> [Tarea solicitada] Cita literalmente el fragmento del texto sobre la luz de la fe que va desde "La luz de la" hasta "las diversas religiones.".

> [Texto proporcionado]
■ ■ ■ ■ ■ ■ ■
La luz de la fe en Jesús
ilumina también el camino de
todos los que buscan a Dios,
y constituye la aportación
propia del cristianismo al
diálogo con los seguidores
de las diversas religiones.
La Carta a los Hebreos nos
habla del testimonio de los
justos que, antes de la
alianza con Abrahán, ya
buscaban a Dios con fe. De
Henoc se dice que « se le
acreditó que había
complacido a Dios » (Hb
11,5), algo imposible sin la
fe, porque « el que se
acerca a Dios debe creer que
existe y que recompensa a
quienes lo buscan » (Hb
11,6). Podemos entender así
que el camino del hombre
religioso pasa por la
confesión de un Dios que se
preocupa de él y que no es
inaccesible. ¿Qué mejor
recompensa podría dar Dios a
los que lo buscan, que
dejarse encontrar? Y antes
incluso de Henoc, tenemos la
figura de Abel, cuya fe es
también alabada y, gracias a
la cual el Señor se complace
en sus dones, en la ofrenda
de las primicias de sus
rebaños (cf. Hb 11,4). El
hombre religioso intenta
reconocer los signos de Dios
en las experiencias
cotidianas de su vida, en el
ciclo de las estaciones, en
la fecundidad de la tierra y
en todo el movimiento del
cosmos. Dios es luminoso, y
se deja encontrar por
aquellos que lo buscan con
sincero corazón.
■ ■ ■ ■ ■ ■ ■
> [Información mostrada]

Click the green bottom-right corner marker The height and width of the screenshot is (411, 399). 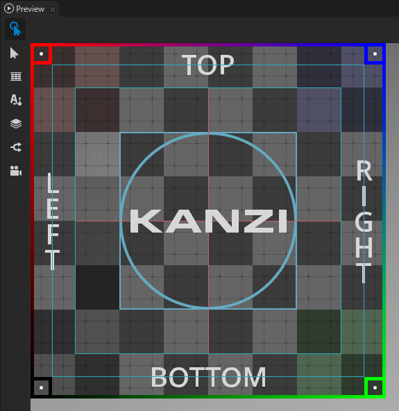375,387
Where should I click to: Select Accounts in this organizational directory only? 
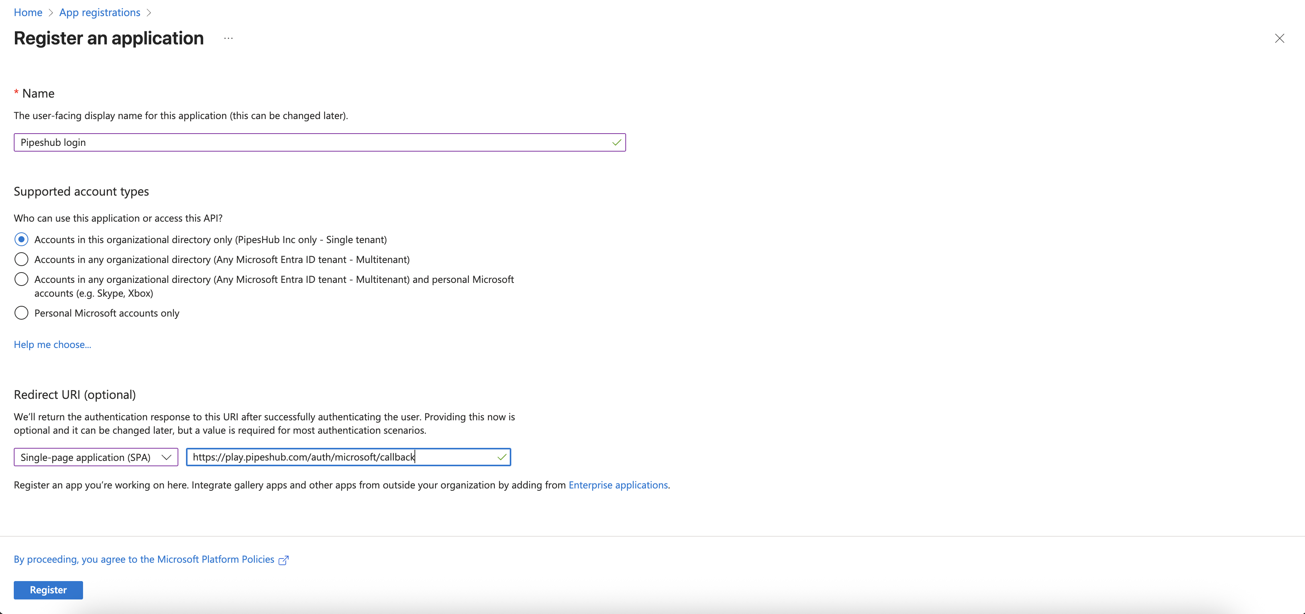coord(21,239)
■ ■ ■ ■ ■ ■ ■
> [Resultado obtenido]
La luz de la fe en Jesús
ilumina también el camino de
todos los que buscan a Dios,
y constituye la aportación
propia del cristianismo al
diálogo con los seguidores
de las diversas religiones.